MOLECULAR DYNAMICS SIMULATION OF ETORICOXIB UNDER CONFINED GEOMETRY CONDITIONS OF NANOCRYSTALLINE CELLULOSE-BASED AEROGEL IN A SUPERCRITICAL CARBON DIOXIDE MEDIUM

Ivlev D.V., Kiselev M.G.

G.A. Krestov Institute of solution chemistry of the RAS

153045, Ivanovo, Akademicheskaya st., 1

Aerogels possess a number of unique physicochemical properties, such as low thermal conductivity, very low density, and high porosity, which make them highly attractive for use in various technologies. In pharmaceuticals, aerogels are promising delivery systems for active pharmaceutical ingredients, among which aerogels based on nanocrystalline cellulose have great potential for application. The use of carrier matrices such as aerogels makes it possible to increase the bioavailability of an active pharmaceutical ingredient through its amorphization in the pores. Furthermore, drug formulations based on aerogels allow for the controlled release rate of medicinal compounds.
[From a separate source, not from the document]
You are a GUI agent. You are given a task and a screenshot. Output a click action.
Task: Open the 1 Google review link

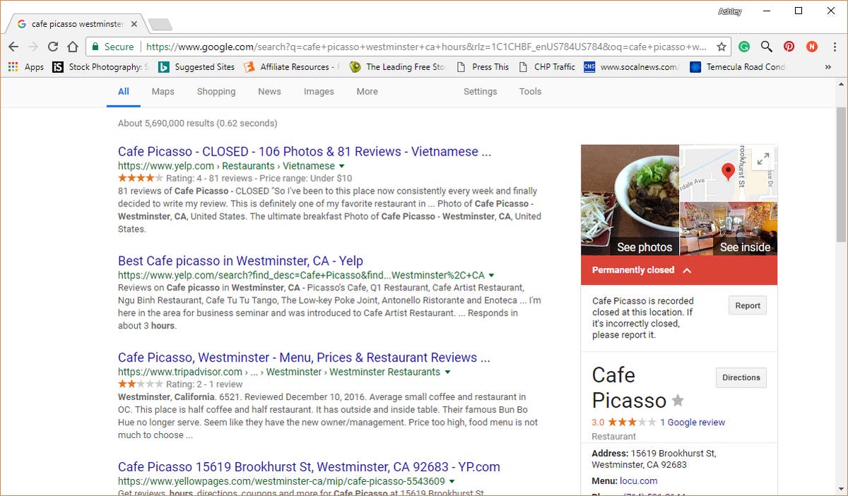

This work studies the impregnation of nanocrystalline cellulose-based aerogel with etoricoxib, a nonsteroidal anti-inflammatory drug.

The report discusses molecular dynamics modeling of the impregnation of nanocrystalline cellulose-based aerogel with etoricoxib in a supercritical carbon dioxide medium. The modeling was performed at various temperatures and carbon dioxide densities equal to 1.1 times the critical density of CO₂. The metadynamics method was applied to calculate the free energy of conformers and the entire free energy landscape as a function of the dihedral angles of etoricoxib. This method enables accurate calculation of the free energy of conformational transitions between states separated by high energy barriers. The results of the performed calculations are discussed in the report.

This work was supported by the Russian Science Foundation grant 22-13-00257-P.